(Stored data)
------------------------------------------------------------------------
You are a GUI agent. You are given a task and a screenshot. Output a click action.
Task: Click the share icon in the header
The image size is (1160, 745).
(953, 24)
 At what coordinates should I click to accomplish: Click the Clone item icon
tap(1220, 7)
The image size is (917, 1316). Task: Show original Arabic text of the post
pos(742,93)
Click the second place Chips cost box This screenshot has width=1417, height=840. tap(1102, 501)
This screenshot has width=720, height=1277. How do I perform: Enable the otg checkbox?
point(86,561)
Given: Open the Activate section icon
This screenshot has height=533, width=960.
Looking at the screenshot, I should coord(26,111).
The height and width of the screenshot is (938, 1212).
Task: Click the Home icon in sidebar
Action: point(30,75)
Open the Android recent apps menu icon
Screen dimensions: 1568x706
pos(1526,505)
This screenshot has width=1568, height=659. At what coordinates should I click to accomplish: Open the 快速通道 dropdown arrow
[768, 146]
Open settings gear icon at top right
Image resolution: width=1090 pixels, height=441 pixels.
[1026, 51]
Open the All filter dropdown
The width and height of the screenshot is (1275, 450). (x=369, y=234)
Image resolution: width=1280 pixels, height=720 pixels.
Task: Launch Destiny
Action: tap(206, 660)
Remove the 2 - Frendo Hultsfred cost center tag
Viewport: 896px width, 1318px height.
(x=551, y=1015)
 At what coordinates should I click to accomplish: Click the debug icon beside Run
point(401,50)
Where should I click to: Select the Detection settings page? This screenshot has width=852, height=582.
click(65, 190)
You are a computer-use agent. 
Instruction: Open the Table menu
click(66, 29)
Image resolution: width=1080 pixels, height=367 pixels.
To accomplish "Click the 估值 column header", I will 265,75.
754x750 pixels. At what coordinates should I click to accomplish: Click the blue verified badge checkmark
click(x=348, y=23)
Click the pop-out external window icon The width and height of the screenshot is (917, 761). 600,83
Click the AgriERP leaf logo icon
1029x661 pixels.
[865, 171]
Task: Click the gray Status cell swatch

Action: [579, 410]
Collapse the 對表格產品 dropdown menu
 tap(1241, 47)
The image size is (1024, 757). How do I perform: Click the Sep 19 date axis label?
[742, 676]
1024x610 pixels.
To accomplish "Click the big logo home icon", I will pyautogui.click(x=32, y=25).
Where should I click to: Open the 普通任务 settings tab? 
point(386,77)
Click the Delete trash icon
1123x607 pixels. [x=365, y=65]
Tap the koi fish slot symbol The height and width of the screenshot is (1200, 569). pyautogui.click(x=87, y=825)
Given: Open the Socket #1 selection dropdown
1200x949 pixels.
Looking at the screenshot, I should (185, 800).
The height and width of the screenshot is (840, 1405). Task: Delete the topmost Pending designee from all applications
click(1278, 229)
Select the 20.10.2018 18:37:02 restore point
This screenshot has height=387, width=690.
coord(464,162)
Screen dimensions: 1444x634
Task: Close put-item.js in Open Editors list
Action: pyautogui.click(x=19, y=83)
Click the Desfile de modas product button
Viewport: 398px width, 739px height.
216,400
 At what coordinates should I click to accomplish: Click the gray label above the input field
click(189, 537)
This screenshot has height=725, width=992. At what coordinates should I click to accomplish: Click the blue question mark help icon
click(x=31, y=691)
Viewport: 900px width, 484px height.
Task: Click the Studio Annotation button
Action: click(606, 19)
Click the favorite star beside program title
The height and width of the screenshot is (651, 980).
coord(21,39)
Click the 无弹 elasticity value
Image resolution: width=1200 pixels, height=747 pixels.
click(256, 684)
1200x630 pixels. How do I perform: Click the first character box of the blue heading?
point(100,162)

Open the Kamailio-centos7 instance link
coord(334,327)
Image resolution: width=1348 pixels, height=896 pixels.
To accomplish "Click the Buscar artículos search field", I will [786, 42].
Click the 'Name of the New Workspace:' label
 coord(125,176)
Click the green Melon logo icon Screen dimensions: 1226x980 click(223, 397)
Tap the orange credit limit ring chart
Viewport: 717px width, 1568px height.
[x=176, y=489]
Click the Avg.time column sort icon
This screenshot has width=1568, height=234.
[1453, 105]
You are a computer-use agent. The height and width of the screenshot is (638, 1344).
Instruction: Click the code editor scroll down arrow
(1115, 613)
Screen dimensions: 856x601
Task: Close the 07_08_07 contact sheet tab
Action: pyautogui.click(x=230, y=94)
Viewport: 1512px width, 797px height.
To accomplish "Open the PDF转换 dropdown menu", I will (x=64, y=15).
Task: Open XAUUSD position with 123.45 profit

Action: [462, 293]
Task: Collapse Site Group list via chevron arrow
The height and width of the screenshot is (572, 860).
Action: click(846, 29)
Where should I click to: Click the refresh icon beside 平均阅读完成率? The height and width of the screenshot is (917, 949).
------------------------------------------------------------------------
» **Instructions to follow**
Every single record must be transcribed exactly as it stands.

» **Answer section**
You are a GUI agent. You are given a task and a screenshot. Output a click action.
Task: Click the share icon in the header
The image size is (1160, 745).
(953, 24)
 At what coordinates should I click to accomplish: Click the Clone item icon
tap(1220, 7)
The image size is (917, 1316). Task: Show original Arabic text of the post
pos(742,93)
Click the second place Chips cost box This screenshot has width=1417, height=840. tap(1102, 501)
This screenshot has width=720, height=1277. How do I perform: Enable the otg checkbox?
point(86,561)
Given: Open the Activate section icon
This screenshot has height=533, width=960.
Looking at the screenshot, I should coord(26,111).
The height and width of the screenshot is (938, 1212).
Task: Click the Home icon in sidebar
Action: point(30,75)
Open the Android recent apps menu icon
Screen dimensions: 1568x706
pos(1526,505)
This screenshot has width=1568, height=659. At what coordinates should I click to accomplish: Open the 快速通道 dropdown arrow
[768, 146]
Open settings gear icon at top right
Image resolution: width=1090 pixels, height=441 pixels.
[1026, 51]
Open the All filter dropdown
The width and height of the screenshot is (1275, 450). (x=369, y=234)
Image resolution: width=1280 pixels, height=720 pixels.
Task: Launch Destiny
Action: tap(206, 660)
Remove the 2 - Frendo Hultsfred cost center tag
Viewport: 896px width, 1318px height.
(x=551, y=1015)
 At what coordinates should I click to accomplish: Click the debug icon beside Run
point(401,50)
Where should I click to: Select the Detection settings page? This screenshot has width=852, height=582.
click(65, 190)
You are a computer-use agent. 
Instruction: Open the Table menu
click(66, 29)
Image resolution: width=1080 pixels, height=367 pixels.
To accomplish "Click the 估值 column header", I will 265,75.
754x750 pixels. At what coordinates should I click to accomplish: Click the blue verified badge checkmark
click(x=348, y=23)
Click the pop-out external window icon The width and height of the screenshot is (917, 761). 600,83
Click the AgriERP leaf logo icon
1029x661 pixels.
[865, 171]
Task: Click the gray Status cell swatch

Action: [579, 410]
Collapse the 對表格產品 dropdown menu
 tap(1241, 47)
The image size is (1024, 757). How do I perform: Click the Sep 19 date axis label?
[742, 676]
1024x610 pixels.
To accomplish "Click the big logo home icon", I will pyautogui.click(x=32, y=25).
Where should I click to: Open the 普通任务 settings tab? 
point(386,77)
Click the Delete trash icon
1123x607 pixels. [x=365, y=65]
Tap the koi fish slot symbol The height and width of the screenshot is (1200, 569). pyautogui.click(x=87, y=825)
Given: Open the Socket #1 selection dropdown
1200x949 pixels.
Looking at the screenshot, I should (185, 800).
The height and width of the screenshot is (840, 1405). Task: Delete the topmost Pending designee from all applications
click(1278, 229)
Select the 20.10.2018 18:37:02 restore point
This screenshot has height=387, width=690.
coord(464,162)
Screen dimensions: 1444x634
Task: Close put-item.js in Open Editors list
Action: pyautogui.click(x=19, y=83)
Click the Desfile de modas product button
Viewport: 398px width, 739px height.
216,400
 At what coordinates should I click to accomplish: Click the gray label above the input field
click(189, 537)
This screenshot has height=725, width=992. At what coordinates should I click to accomplish: Click the blue question mark help icon
click(x=31, y=691)
Viewport: 900px width, 484px height.
Task: Click the Studio Annotation button
Action: click(606, 19)
Click the favorite star beside program title
The height and width of the screenshot is (651, 980).
coord(21,39)
Click the 无弹 elasticity value
Image resolution: width=1200 pixels, height=747 pixels.
click(256, 684)
1200x630 pixels. How do I perform: Click the first character box of the blue heading?
point(100,162)

Open the Kamailio-centos7 instance link
coord(334,327)
Image resolution: width=1348 pixels, height=896 pixels.
To accomplish "Click the Buscar artículos search field", I will [786, 42].
Click the 'Name of the New Workspace:' label
 coord(125,176)
Click the green Melon logo icon Screen dimensions: 1226x980 click(223, 397)
Tap the orange credit limit ring chart
Viewport: 717px width, 1568px height.
[x=176, y=489]
Click the Avg.time column sort icon
This screenshot has width=1568, height=234.
[1453, 105]
You are a computer-use agent. The height and width of the screenshot is (638, 1344).
Instruction: Click the code editor scroll down arrow
(1115, 613)
Screen dimensions: 856x601
Task: Close the 07_08_07 contact sheet tab
Action: pyautogui.click(x=230, y=94)
Viewport: 1512px width, 797px height.
To accomplish "Open the PDF转换 dropdown menu", I will (x=64, y=15).
Task: Open XAUUSD position with 123.45 profit

Action: [462, 293]
Task: Collapse Site Group list via chevron arrow
The height and width of the screenshot is (572, 860).
Action: click(846, 29)
Where should I click to: Click the refresh icon beside 平均阅读完成率? The height and width of the screenshot is (917, 949).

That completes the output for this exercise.